Hey Dev! Cracks occur for two reasons . . . drying too fast and using too much water in your mix. . . both are relatively easy to fix. A sealer will prevent it from dessicating any further but if it's cracking from the get-go you probably need to tweak your methods. Curing it underwater leaves out all of the guess work on the one and the other . . . well . . . just don't use so much water! 

Good luck!


----------



## colbyrs (Mar 30, 2008)

I'm jumping in here because I'm in almost the same boat. "To seal or not to seal?" I'm about to start grouting / cementing my background and I will be using acrylic paint for some extra color. I too am wondering if it needs sealed to make the background last longer since it will have running water and also if it needs sealed to keep the paint on the rock or if it will be fine. I want it to look good and last as long as possible but more importantly I want it to be safe for the frogs! Sorry for piggy backing on your thread Dev but this has been on my mind too.


----------



## FwoGiZ (Jul 8, 2008)

well if you are gonna use acrylic paint, then i guess you really wanna seal all that water soluble paint..

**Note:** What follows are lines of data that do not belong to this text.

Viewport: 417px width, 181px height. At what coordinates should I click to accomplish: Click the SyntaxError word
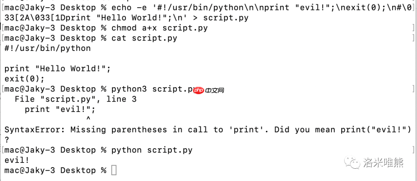click(x=35, y=130)
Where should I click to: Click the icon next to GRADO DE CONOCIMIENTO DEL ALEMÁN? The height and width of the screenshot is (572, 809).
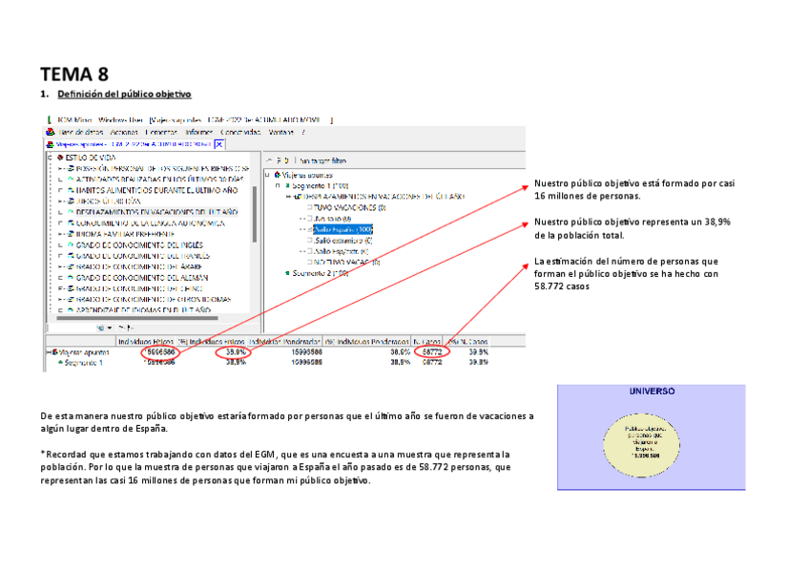71,277
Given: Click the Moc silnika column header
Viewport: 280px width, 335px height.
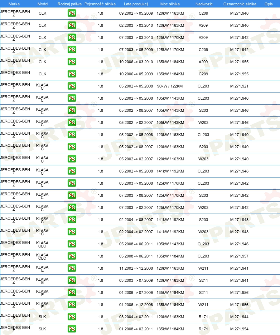Looking at the screenshot, I should (x=170, y=4).
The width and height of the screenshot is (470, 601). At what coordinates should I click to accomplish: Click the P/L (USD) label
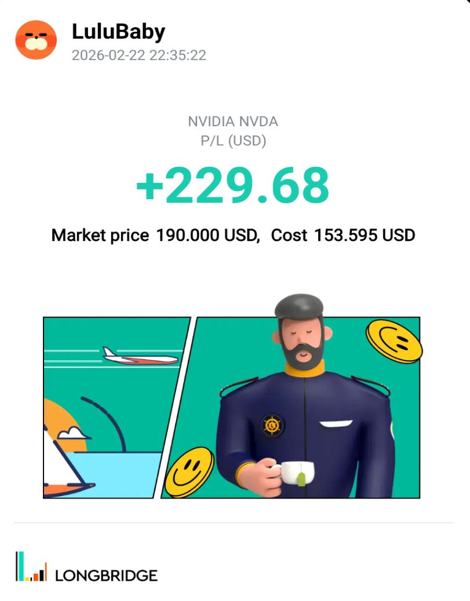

about the soaking method against the cracks, how much time after the last coating do you soak it? or are you using hydraulic cement?


----------



## melas (Oct 24, 2007)

The acrylic paint actually lasts for a while - easily long enough for the cement to color on it's own. All of my rock builds have grown various mosses and alga over time and end up looking much more "natural" than I could have ever hoped. Think of the paints as a temporary solution to a long term goal . . . 

As far as the cement . . . let it alone until it sets . . . depending on the mix, that is usually within an hour or three . . . just don't let the surface dry out or you'll get cracks.


----------